**Exercise text**
Table 1. Brief description of neuropsychiatric, impulse control, personality and neurocognitive outcome measures used in the study.

Outcome measure Description
Neuropsychiatric disorders
 Schizophrenia Our assessment of schizophrenia has been previously described [27]. Briefly, schizophrenia was assessed with the Diagnostic Interview Schedule (DIS) following the Diagnostic and Statistical Manual of Mental Disorders (DSM). Diagnoses required hallucinations (which are not substance use-related) in addition to at least two other positive symptoms. In addition, objective evidence of impairment resulting from psychosis was required, as reported by informants and as recorded in the Study’s life-history calendars.
 Major depression Depression was diagnosed at age 38 using the DIS following diagnostic criteria for the DSM-IV. The reporting period was the past year.
Indicators of Poor Impulse Control
 Non-suicidal self-injury Self-reported engagement in self-injury behaviors (e.g., cutting wrists, burning self) since assessment at age 32 were ascertained at age 38 during standardized clinical interviews as well as via the Life History Calendar [28]. Behaviors only counted as non-suicidal self-injury if not accompanied by the intent to die.
 Attempted suicide Self-reported suicide attempt(s) since assessment at age 32 were ascertained during standardized clinical interviews at age 38 as well as via the Life History Calendar [28]. Examples of behaviors considered attempted suicide include cutting or stabbing oneself, overdosing on pills, attempting to hang or strangle oneself, or attempting to drown. Behaviors counted as attempted suicide only if accompanied by self-reported intent to die.
 Criminal conviction Linked New Zealand (NZ) government records (via the New Zealand Police) were used to determine whether Study members were convicted of any crime in adulthood, including property (e.g., theft of property of value greater than $500, receipt of stolen property, burglary, breaking and entering, shoplifting, credit car theft), court order violations (e.g., obstructing or resisting police, breaching parole, escaping prison, misleading welfare officer, failing to pay fines, failing to answer summons), drugs (e.g., possessing drug paraphernalia, supplying or procuring hard drugs or prescription medications, selling cannabis), violence (e.g., aggravated cruelty to animal, common assault, assault with intent to injure with weapon, assault of police officer, robbery, robbery aggravated with firearm, manslaughter, rape, common assault domestic) and driving convictions (including excess blood alcohol, speeding, driving without a license, causing injury, hit and run, but not including traffic infringements).
 Accident claims The number of accepted accident claims per Study member from ages 21 to 38 were determined via the New Zealand Accident Compensation Corporation (ACC). The ACC provides comprehensive, no-fault personal injury coverage for all residents and visitors in New Zealand.

**Source records**
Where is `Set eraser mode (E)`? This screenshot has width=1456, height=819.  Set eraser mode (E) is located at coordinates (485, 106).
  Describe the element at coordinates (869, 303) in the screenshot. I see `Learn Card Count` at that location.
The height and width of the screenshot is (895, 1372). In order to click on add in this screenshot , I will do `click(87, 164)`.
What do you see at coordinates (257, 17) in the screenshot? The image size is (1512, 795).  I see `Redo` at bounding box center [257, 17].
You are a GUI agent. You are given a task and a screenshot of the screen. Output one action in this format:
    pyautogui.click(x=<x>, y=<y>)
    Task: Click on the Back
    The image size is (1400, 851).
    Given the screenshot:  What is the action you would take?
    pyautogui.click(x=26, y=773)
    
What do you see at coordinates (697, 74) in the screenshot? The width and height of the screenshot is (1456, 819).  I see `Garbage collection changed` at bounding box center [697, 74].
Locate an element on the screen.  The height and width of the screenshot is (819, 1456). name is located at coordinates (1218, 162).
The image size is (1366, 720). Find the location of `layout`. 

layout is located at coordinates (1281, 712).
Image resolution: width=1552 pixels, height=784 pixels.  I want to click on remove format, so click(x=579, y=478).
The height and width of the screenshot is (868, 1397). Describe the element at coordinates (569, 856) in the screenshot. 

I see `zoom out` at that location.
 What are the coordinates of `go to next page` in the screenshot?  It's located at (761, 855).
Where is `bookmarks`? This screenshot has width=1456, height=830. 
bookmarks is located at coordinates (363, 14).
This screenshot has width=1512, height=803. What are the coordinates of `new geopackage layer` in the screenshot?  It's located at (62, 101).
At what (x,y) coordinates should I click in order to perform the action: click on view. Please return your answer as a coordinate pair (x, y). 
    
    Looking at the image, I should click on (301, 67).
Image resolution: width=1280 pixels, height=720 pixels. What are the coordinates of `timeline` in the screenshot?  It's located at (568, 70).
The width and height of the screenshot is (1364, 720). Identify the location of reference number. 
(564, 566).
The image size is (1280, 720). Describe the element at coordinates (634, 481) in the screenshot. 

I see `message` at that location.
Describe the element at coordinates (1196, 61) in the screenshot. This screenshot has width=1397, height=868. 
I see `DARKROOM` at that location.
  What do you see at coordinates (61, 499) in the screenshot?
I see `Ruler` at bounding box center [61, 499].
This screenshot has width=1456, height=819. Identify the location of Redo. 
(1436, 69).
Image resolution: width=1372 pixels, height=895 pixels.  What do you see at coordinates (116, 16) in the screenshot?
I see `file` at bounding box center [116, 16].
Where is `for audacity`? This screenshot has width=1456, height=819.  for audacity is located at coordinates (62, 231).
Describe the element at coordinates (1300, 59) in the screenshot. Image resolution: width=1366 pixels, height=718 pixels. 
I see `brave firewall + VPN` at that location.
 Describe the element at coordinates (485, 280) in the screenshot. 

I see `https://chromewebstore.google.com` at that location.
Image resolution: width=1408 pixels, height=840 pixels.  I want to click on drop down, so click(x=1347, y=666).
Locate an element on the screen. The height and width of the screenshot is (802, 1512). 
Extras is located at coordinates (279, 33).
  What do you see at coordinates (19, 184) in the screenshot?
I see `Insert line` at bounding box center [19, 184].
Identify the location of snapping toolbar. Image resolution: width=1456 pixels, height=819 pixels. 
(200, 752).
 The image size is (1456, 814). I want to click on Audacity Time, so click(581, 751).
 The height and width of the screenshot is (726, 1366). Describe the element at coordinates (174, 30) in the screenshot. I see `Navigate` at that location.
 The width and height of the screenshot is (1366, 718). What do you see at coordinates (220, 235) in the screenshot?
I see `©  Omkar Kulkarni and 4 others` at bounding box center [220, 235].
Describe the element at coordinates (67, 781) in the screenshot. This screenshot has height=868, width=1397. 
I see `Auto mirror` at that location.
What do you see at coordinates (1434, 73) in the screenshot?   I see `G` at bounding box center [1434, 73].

**Task list**
1. Copy the outcome measures table from "Accident claims The" to "in New Zealand.".
2. Resume the outcome measures table after its last sentence and write what comes next.

**Answers by task**
1.
Accident claims The number of accepted accident claims per Study member from ages 21 to 38 were determined via the New Zealand Accident Compensation Corporation (ACC). The ACC provides comprehensive, no-fault personal injury coverage for all residents and visitors in New Zealand.

2.
Personality at age 38
At age 38, Study members nominated people "who knew them well." These informants were mailed questionnaires and asked to describe each Study member using a 25-item version of the Big Five Inventory measuring the personality traits of Extraversion, Agreeableness, Conscientiousness, Neuroticism, and Openness to Experience.
Description of a Typical High Scorer Description of a Typical Low Scorer
 Openness to experience Imaginative, creative, aesthetically sensitive, quick to learn, clever, insightful, attentive and aware of feelings Resistant to change, conventional, prefers the plain, straightforward, and routine over the complex, subtle, and abstract
 Conscientiousness Responsible, attentive, careful, persistent, orderly, planful, and future-oriented Irresponsible, unreliable, careless, distractible, and impulsive
 Extraversion Outgoing, expressive, energetic, dominant Quiet, lethargic, content to follow others’ lead
 Agreeableness Cooperative, considerate, empathic, generous, polite, and kind Aggressive, rude, spiteful, stubborn, cynical, and manipulative
 Neuroticism Anxious, vulnerable to stress, guilt-prone, lacking in confidence, moody, angry, easily frustrated, and insecure in relationships Emotionally stable, adaptable, and sturdy
Neurocognition at age 38
Domain Tested Description
Wechsler Adult Intelligence Scale–IV (WAIS-IV) The WAIS-IV [29] was administered to Study members individually according to standard protocol at age 38 years.
 IQ at 38 General Intelligence Derived from ten subtests using the method recommended in the test manual.
 Verbal comprehension Verbal Comprehension Verbal Comprehension Index comprises the Information, Similarities, and Vocabulary subtests. The Information subtest is a test of general knowledge and reflects the ability to acquire and store knowledge in long-term memory, to access it, and to express it verbally. The Similarities subtest is a test of verbal concept formation, abstraction, and reasoning. It captures the ability to categorize and conceptualize information available in long-term memory. The Vocabulary subset is a test of language skills and includes questions about the meaning of words (e.g., What does winter mean?). It captures language processes such as the ability to acquire word meaning, recall it, and effectively express it.
 Perceptual reasoning Perceptual reasoning Perceptual Reasoning Index comprises the Block Design, Picture Completion, and Matrix Reasoning subtests. The Block Design subtest is a test of visual-spatial organization, executive planning, and problem solving skills. The test requires putting together two, four, or nine red and white blocks in a pattern according to specific designs being displayed. The Picture Completion subtest is a test of visual discrimination and reasoning. The test involves looking at an incomplete picture of common objects or scenes and determining which part is missing. Test items are arranged in order of difficulty and have time limits. The Matrix Reasoning subtest is a test of visual-perceptual organization and reasoning ability. The test requires viewing design patterns with a missing part and selecting, from a set of five options, the part that completes the design.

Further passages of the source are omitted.